• **Assignment**: Every entry must be duplicated precisely as written.

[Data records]
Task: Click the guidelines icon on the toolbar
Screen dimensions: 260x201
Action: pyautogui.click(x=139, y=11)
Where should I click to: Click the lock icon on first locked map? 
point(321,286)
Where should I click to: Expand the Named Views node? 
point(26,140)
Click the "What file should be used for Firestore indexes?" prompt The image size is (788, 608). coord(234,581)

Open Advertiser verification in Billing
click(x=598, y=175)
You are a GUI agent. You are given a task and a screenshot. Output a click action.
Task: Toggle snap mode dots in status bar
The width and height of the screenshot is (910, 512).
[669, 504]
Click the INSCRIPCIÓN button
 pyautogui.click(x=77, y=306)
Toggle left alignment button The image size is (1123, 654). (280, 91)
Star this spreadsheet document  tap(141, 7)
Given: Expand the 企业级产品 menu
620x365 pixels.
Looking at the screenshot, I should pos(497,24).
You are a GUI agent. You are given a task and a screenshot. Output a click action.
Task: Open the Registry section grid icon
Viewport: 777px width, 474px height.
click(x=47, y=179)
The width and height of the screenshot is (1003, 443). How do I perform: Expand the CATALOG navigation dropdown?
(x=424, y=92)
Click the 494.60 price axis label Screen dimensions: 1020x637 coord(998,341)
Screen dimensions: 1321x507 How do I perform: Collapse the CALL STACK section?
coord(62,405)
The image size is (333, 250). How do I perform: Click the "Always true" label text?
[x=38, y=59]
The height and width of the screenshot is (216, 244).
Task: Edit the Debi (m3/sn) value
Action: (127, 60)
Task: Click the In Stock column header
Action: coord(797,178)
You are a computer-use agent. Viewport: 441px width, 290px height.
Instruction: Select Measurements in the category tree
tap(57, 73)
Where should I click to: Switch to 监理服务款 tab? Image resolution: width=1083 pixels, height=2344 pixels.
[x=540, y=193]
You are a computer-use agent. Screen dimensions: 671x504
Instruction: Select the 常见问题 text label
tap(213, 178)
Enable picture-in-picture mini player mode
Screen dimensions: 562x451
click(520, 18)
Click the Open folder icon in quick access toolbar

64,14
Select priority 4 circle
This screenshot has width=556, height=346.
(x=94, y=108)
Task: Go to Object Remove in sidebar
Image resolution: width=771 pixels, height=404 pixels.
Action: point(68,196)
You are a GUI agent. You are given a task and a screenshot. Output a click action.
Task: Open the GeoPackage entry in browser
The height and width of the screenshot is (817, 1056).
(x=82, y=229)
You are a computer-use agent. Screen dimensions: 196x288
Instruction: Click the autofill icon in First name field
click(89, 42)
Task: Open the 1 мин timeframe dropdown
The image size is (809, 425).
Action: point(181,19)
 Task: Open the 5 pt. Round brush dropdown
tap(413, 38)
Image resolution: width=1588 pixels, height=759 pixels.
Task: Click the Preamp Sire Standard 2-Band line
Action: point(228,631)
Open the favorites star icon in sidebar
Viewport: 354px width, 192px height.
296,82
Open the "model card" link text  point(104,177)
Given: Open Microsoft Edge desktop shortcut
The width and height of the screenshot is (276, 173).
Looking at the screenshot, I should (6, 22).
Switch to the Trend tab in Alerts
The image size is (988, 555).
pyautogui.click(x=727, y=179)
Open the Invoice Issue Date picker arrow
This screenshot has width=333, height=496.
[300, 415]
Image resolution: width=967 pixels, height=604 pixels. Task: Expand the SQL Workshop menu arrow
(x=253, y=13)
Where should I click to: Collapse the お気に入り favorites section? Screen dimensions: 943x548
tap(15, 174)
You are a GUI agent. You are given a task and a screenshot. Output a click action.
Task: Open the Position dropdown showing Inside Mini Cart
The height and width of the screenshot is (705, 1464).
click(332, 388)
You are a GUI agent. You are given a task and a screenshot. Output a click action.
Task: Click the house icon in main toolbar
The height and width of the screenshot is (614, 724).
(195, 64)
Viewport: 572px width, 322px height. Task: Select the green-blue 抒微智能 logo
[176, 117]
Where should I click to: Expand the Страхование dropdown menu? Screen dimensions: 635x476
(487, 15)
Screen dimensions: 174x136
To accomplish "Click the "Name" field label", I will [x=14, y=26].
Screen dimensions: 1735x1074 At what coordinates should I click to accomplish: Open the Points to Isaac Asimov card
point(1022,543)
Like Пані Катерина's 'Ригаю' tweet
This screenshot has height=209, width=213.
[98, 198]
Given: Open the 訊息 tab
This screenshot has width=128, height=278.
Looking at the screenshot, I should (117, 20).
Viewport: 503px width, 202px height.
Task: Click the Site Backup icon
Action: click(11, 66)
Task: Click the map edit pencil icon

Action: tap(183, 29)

• **Worked solution**:
Task: Click the guidelines icon on the toolbar
Screen dimensions: 260x201
Action: pyautogui.click(x=139, y=11)
Where should I click to: Click the lock icon on first locked map? 
point(321,286)
Where should I click to: Expand the Named Views node? 
point(26,140)
Click the "What file should be used for Firestore indexes?" prompt The image size is (788, 608). coord(234,581)

Open Advertiser verification in Billing
click(x=598, y=175)
You are a GUI agent. You are given a task and a screenshot. Output a click action.
Task: Toggle snap mode dots in status bar
The width and height of the screenshot is (910, 512).
[669, 504]
Click the INSCRIPCIÓN button
 pyautogui.click(x=77, y=306)
Toggle left alignment button The image size is (1123, 654). (280, 91)
Star this spreadsheet document  tap(141, 7)
Given: Expand the 企业级产品 menu
620x365 pixels.
Looking at the screenshot, I should pos(497,24).
You are a GUI agent. You are given a task and a screenshot. Output a click action.
Task: Open the Registry section grid icon
Viewport: 777px width, 474px height.
click(x=47, y=179)
The width and height of the screenshot is (1003, 443). How do I perform: Expand the CATALOG navigation dropdown?
(x=424, y=92)
Click the 494.60 price axis label Screen dimensions: 1020x637 coord(998,341)
Screen dimensions: 1321x507 How do I perform: Collapse the CALL STACK section?
coord(62,405)
The image size is (333, 250). How do I perform: Click the "Always true" label text?
[x=38, y=59]
The height and width of the screenshot is (216, 244).
Task: Edit the Debi (m3/sn) value
Action: (127, 60)
Task: Click the In Stock column header
Action: coord(797,178)
You are a computer-use agent. Viewport: 441px width, 290px height.
Instruction: Select Measurements in the category tree
tap(57, 73)
Where should I click to: Switch to 监理服务款 tab? Image resolution: width=1083 pixels, height=2344 pixels.
[x=540, y=193]
You are a computer-use agent. Screen dimensions: 671x504
Instruction: Select the 常见问题 text label
tap(213, 178)
Enable picture-in-picture mini player mode
Screen dimensions: 562x451
click(520, 18)
Click the Open folder icon in quick access toolbar

64,14
Select priority 4 circle
This screenshot has width=556, height=346.
(x=94, y=108)
Task: Go to Object Remove in sidebar
Image resolution: width=771 pixels, height=404 pixels.
Action: point(68,196)
You are a GUI agent. You are given a task and a screenshot. Output a click action.
Task: Open the GeoPackage entry in browser
The height and width of the screenshot is (817, 1056).
(x=82, y=229)
You are a computer-use agent. Screen dimensions: 196x288
Instruction: Click the autofill icon in First name field
click(89, 42)
Task: Open the 1 мин timeframe dropdown
The image size is (809, 425).
Action: point(181,19)
 Task: Open the 5 pt. Round brush dropdown
tap(413, 38)
Image resolution: width=1588 pixels, height=759 pixels.
Task: Click the Preamp Sire Standard 2-Band line
Action: point(228,631)
Open the favorites star icon in sidebar
Viewport: 354px width, 192px height.
296,82
Open the "model card" link text  point(104,177)
Given: Open Microsoft Edge desktop shortcut
The width and height of the screenshot is (276, 173).
Looking at the screenshot, I should (6, 22).
Switch to the Trend tab in Alerts
The image size is (988, 555).
pyautogui.click(x=727, y=179)
Open the Invoice Issue Date picker arrow
This screenshot has width=333, height=496.
[300, 415]
Image resolution: width=967 pixels, height=604 pixels. Task: Expand the SQL Workshop menu arrow
(x=253, y=13)
Where should I click to: Collapse the お気に入り favorites section? Screen dimensions: 943x548
tap(15, 174)
You are a GUI agent. You are given a task and a screenshot. Output a click action.
Task: Open the Position dropdown showing Inside Mini Cart
The height and width of the screenshot is (705, 1464).
click(332, 388)
You are a GUI agent. You are given a task and a screenshot. Output a click action.
Task: Click the house icon in main toolbar
The height and width of the screenshot is (614, 724).
(195, 64)
Viewport: 572px width, 322px height. Task: Select the green-blue 抒微智能 logo
[176, 117]
Where should I click to: Expand the Страхование dropdown menu? Screen dimensions: 635x476
(487, 15)
Screen dimensions: 174x136
To accomplish "Click the "Name" field label", I will [x=14, y=26].
Screen dimensions: 1735x1074 At what coordinates should I click to accomplish: Open the Points to Isaac Asimov card
point(1022,543)
Like Пані Катерина's 'Ригаю' tweet
This screenshot has height=209, width=213.
[98, 198]
Given: Open the 訊息 tab
This screenshot has width=128, height=278.
Looking at the screenshot, I should (117, 20).
Viewport: 503px width, 202px height.
Task: Click the Site Backup icon
Action: click(11, 66)
Task: Click the map edit pencil icon

Action: tap(183, 29)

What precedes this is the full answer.